Headline:

“In a World of Financial Uncertainty, the U.S. Remains the Only Game in Town, Say Officials”


By FNF News Staff

May 19, 2025


Washington, D.C. — As global debt markets reel from rising interest rates, inflation uncertainty, and geopolitical instability, one message rang clear from Secretary Bessent this week: the United States remains the safest and most dominant economic power—especially when it comes to sovereign debt.

Speaking at the annual Global Fiscal Stability Forum in Washington, Bessent remarked that “when push comes to shove, there’s only one game in town”—a pointed reference to the continued global demand for U.S. Treasury bonds, even amid rising federal deficits.

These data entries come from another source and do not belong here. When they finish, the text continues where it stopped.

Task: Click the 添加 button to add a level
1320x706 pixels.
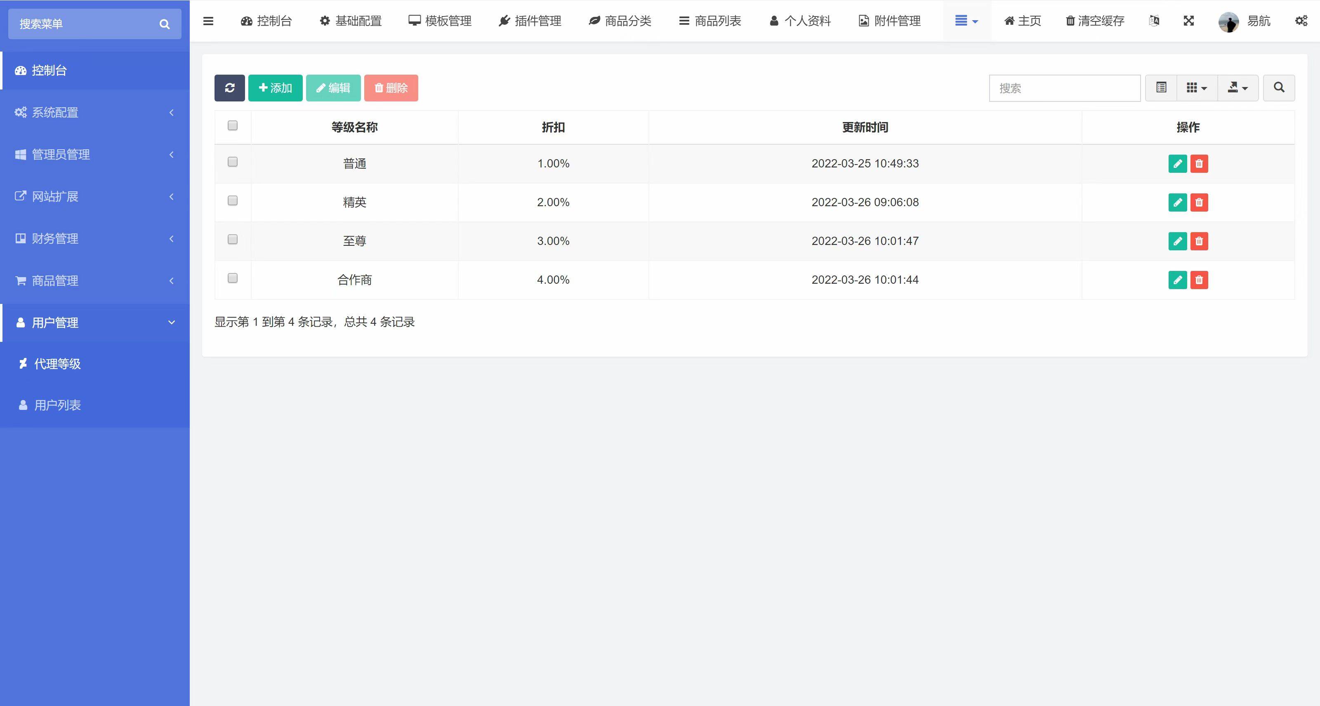Action: coord(275,88)
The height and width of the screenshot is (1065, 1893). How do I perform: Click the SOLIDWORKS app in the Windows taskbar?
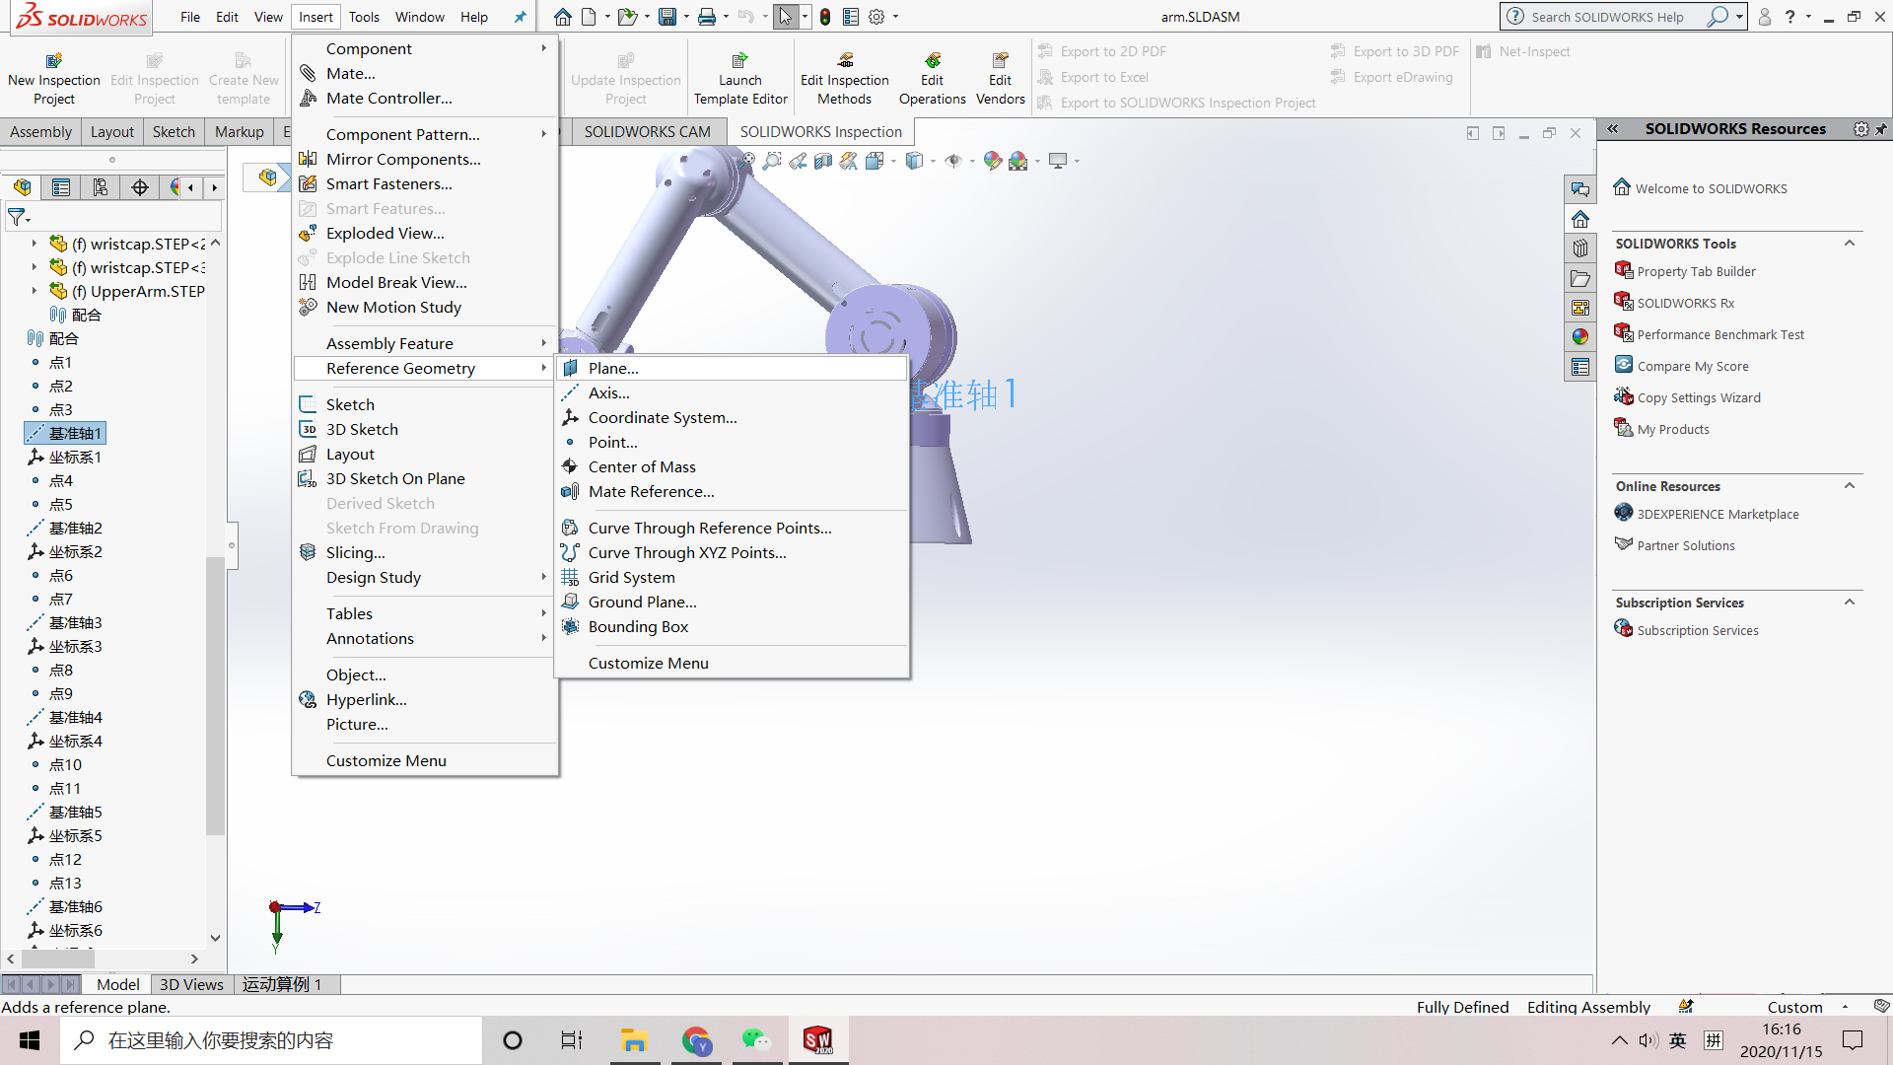tap(817, 1040)
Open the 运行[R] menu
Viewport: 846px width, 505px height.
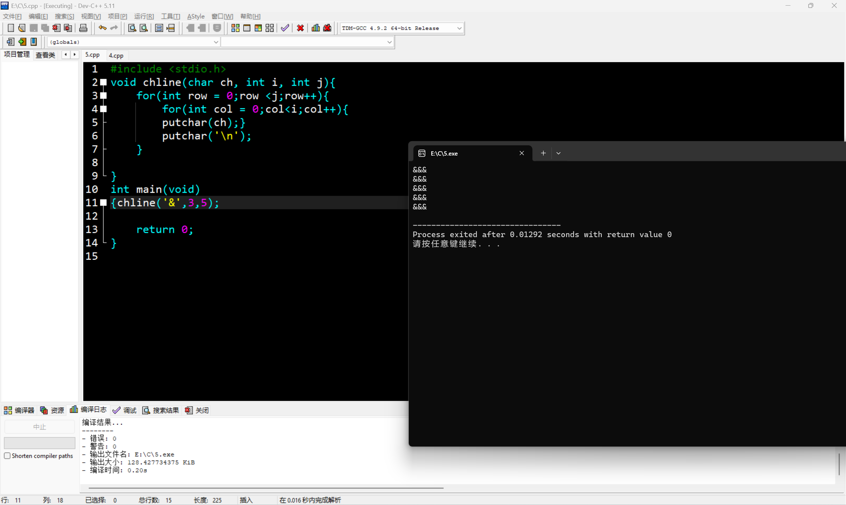coord(144,16)
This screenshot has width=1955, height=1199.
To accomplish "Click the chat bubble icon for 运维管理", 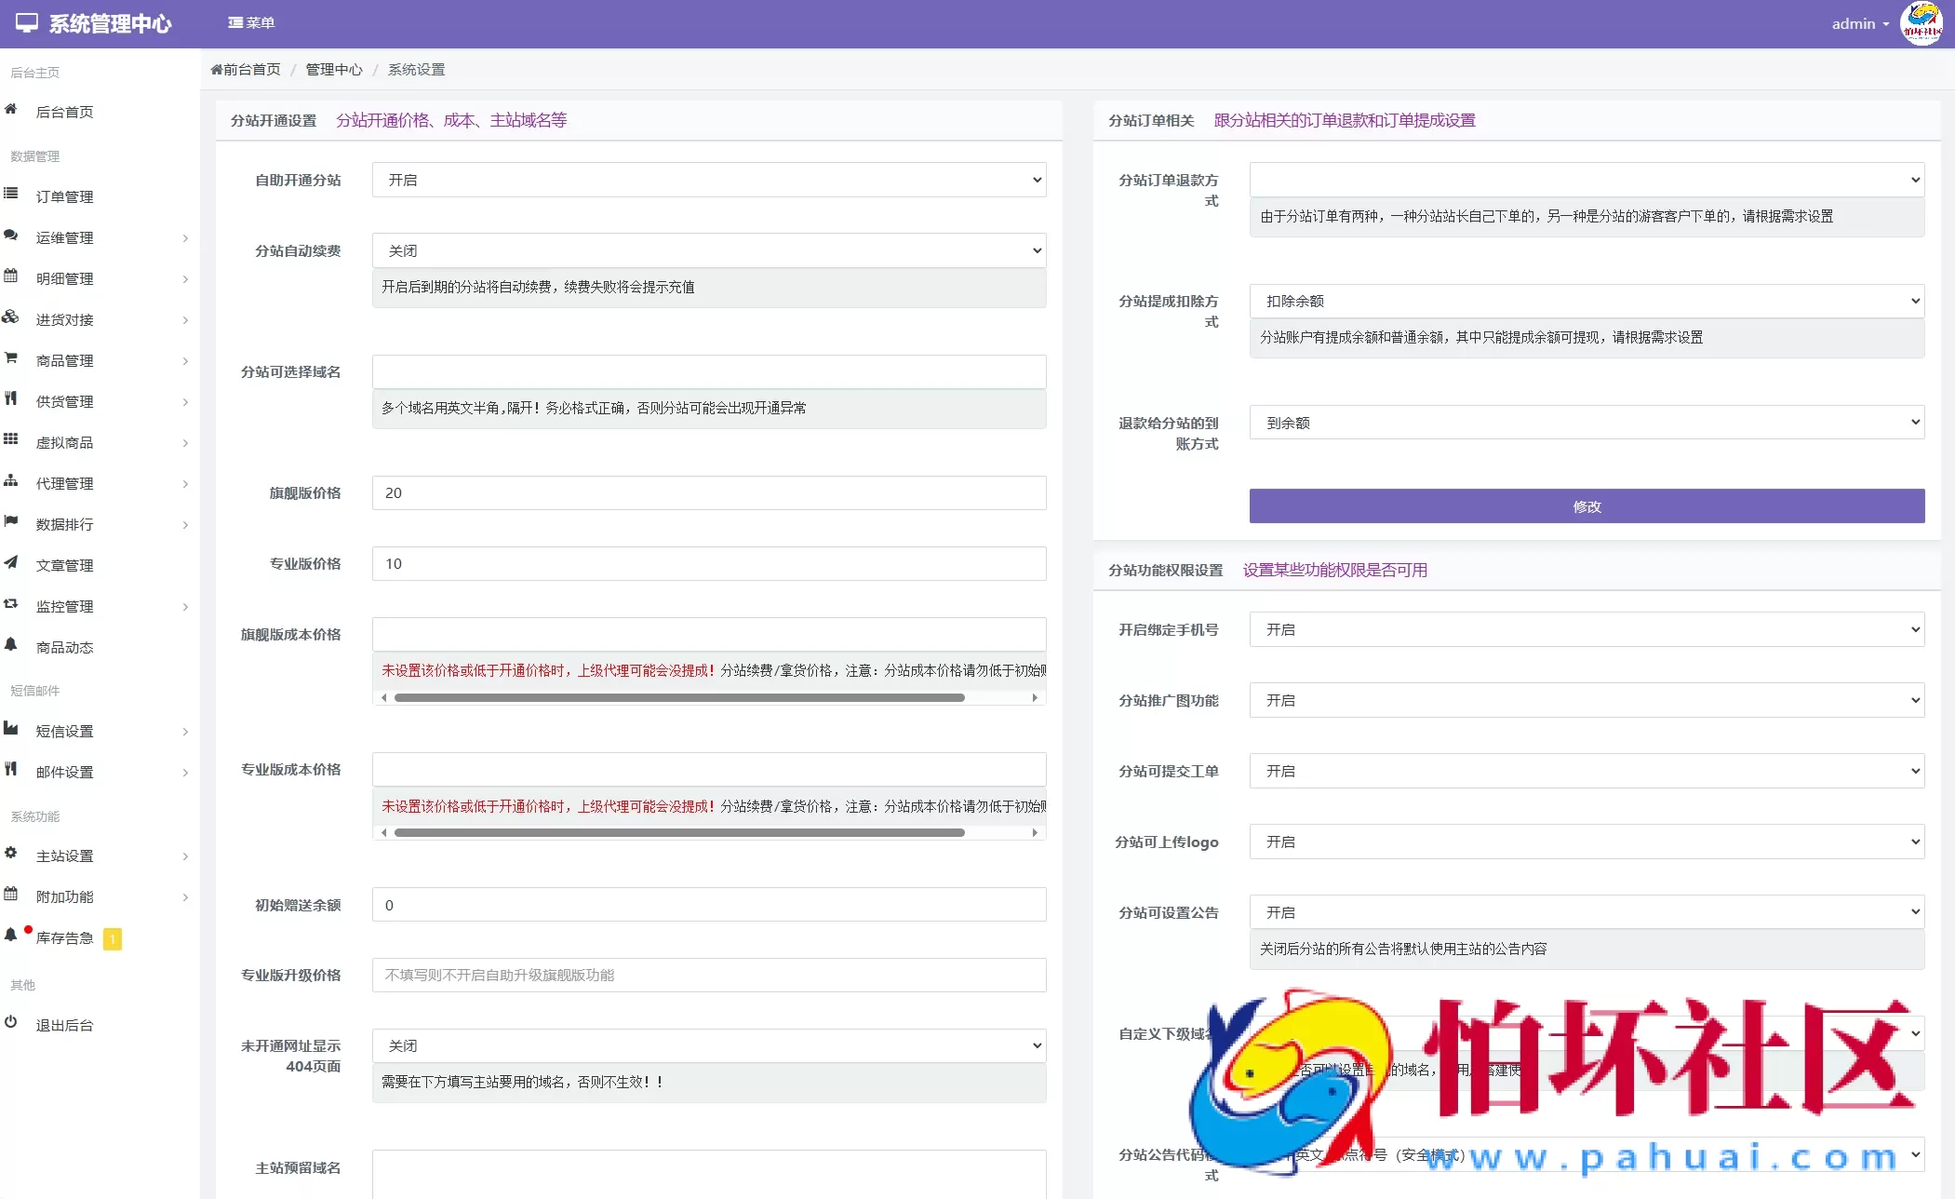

The comment, while met with some skepticism abroad, sparked widespread debate across economic circles and social media.

“Spencer, when you consider that the USA is the only game in town, Secretary Bessent’s logic makes perfect sense. Who else would buy the PRC’s debt or any Eurozone country’s?”
@MacroEconWatch, X (formerly Twitter)


America’s Debt Still in Demand

Despite political wrangling over the national debt ceiling and growing deficits, U.S. Treasuries remain the global benchmark for safety and liquidity.

  • As of Q1 2025, the U.S. holds over $34 trillion in federal debt, yet continues to receive strong investor demand.
  • Foreign nations—including Japan, the UK, and even China—remain top buyers of U.S. debt.
  • Interest rates on 10-year Treasury notes remain competitive despite rate hikes by the Federal Reserve.

“It’s a paradox,” says Dr. Leo Anwar, economist at the Peterson Institute. “The U.S. is in debt, yes—but it’s still the only country everyone trusts enough to owe them money.”


Alternatives Lack Confidence

Critics of the global financial status quo often suggest the Chinese yuan or Euro-denominated bonds as alternatives. But experts argue that both face credibility and transparency issues.

Key concerns:

  • People’s Republic of China (PRC) debt is viewed as opaque, with currency controls limiting convertibility.
  • European economies, especially those in the southern bloc, still face stagnant growth and political fragmentation.
  • Recent moves by Russia, India, and China to explore alternative trade settlements have made little impact on global debt preferences.

“No serious central bank is shifting from dollars to yuan anytime soon,”
Dr. Ana Paredes, IMF consultant


Bessent’s Strategy: Double Down on Dollar Dominance

Bessent’s fiscal policy strategy appears focused on reinforcing dollar liquidity, deepening capital markets, and maintaining U.S. debt reliability even with increasing political polarization.

Sources within the Treasury say recent bond auctions have seen record participation, including from allies concerned about regional instability in Eastern Europe and the South China Sea.

“Until there’s a rival with equal market depth and rule of law, the dollar will continue to dominate,”
Joseph Stein, former Deputy Treasury Secretary


Conclusion: The Devil You Know

In an increasingly fragmented world, many investors, governments, and economists still see the United States as the financial anchor of last resort. Secretary Bessent’s remarks, though bold, may simply reflect an unshakable truth of the current global order: when it comes to sovereign debt, the U.S. remains the only game in town.